[Exercise aim]
Write out, with no changes, every line starting at the one that contains "You are a computer-use agent. Viewport: 349px" and ending at the last line of the data below. Leave pictures out.
::: Provided information :::
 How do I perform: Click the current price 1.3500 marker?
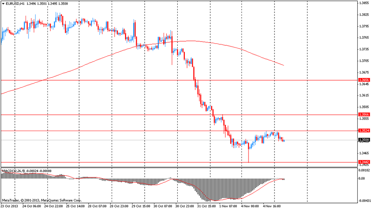[364, 140]
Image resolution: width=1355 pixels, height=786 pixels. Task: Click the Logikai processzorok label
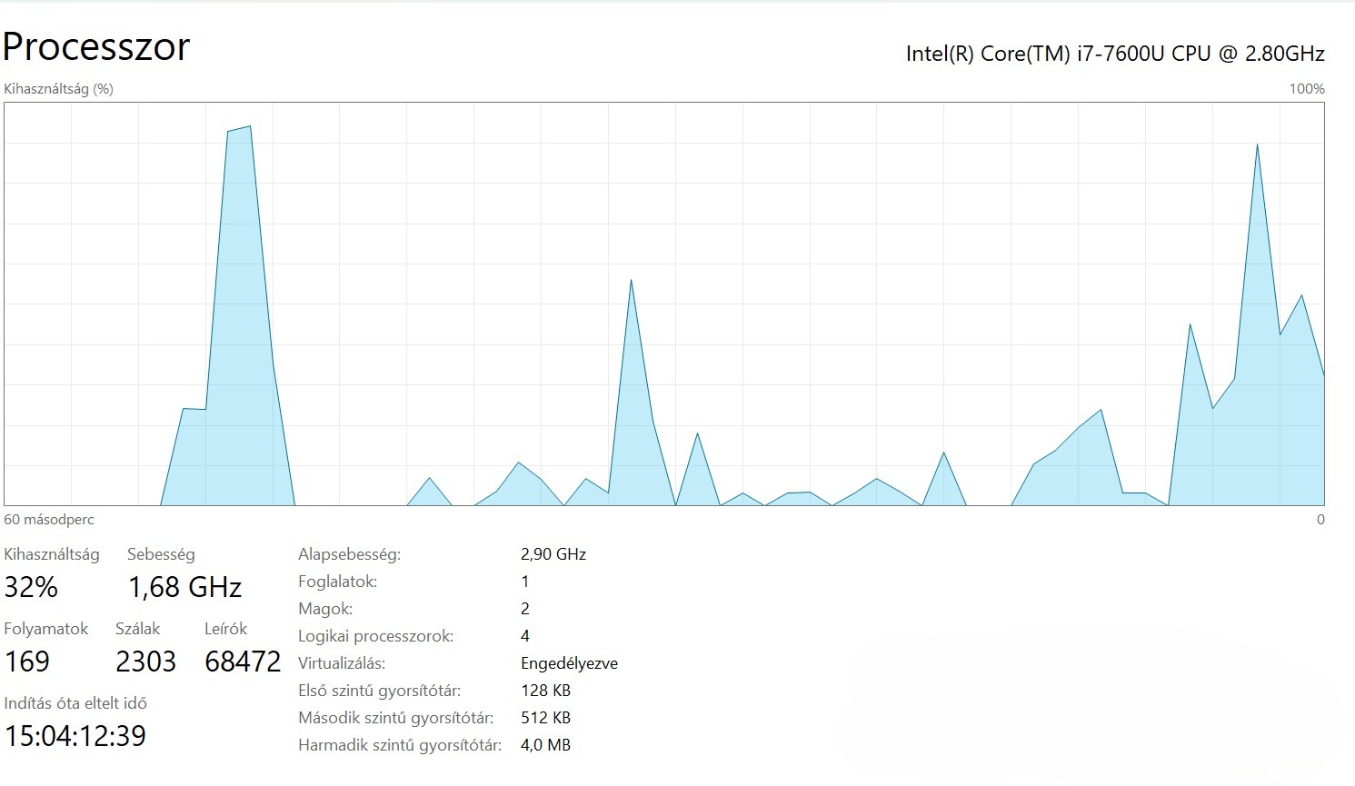coord(375,636)
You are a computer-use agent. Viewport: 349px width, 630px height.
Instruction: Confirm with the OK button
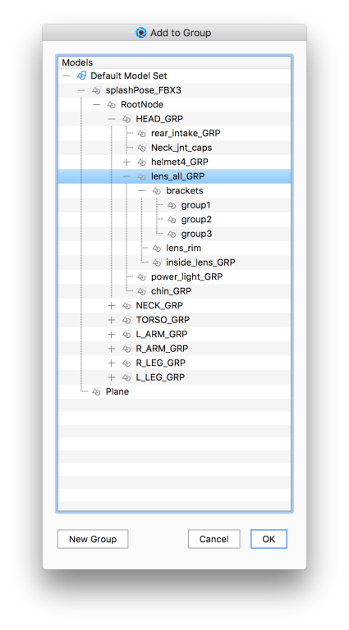click(269, 539)
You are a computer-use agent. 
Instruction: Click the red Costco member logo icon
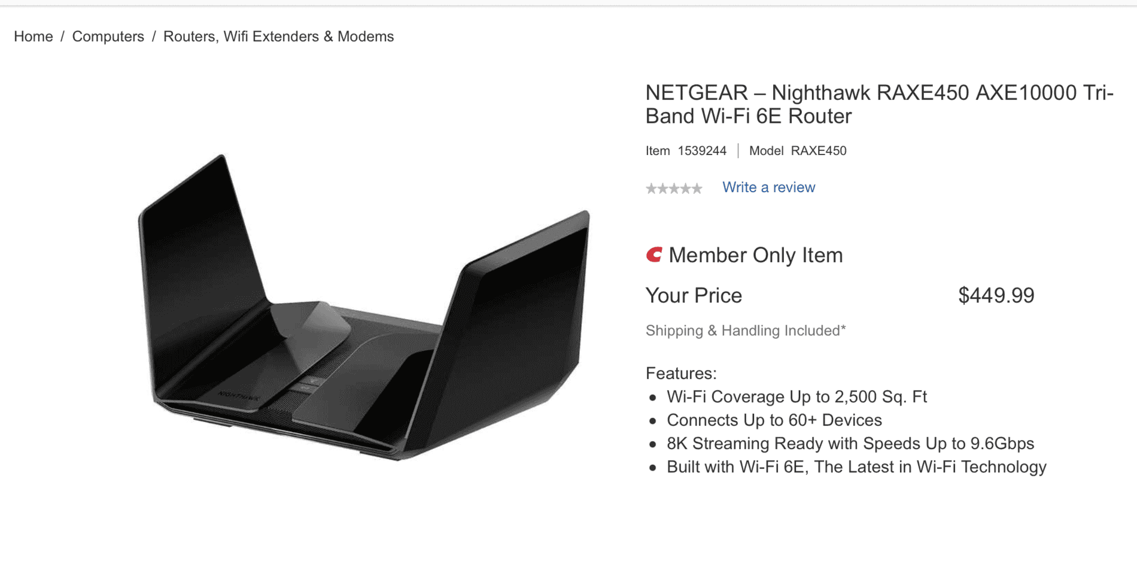(x=654, y=255)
:::
[Task solution]
You are a computer-use agent. Viewport: 349px width, 630px height.
Instruction: Confirm with the OK button
click(269, 539)
You are a computer-use agent. 
Instruction: Click the red Costco member logo icon
(x=654, y=255)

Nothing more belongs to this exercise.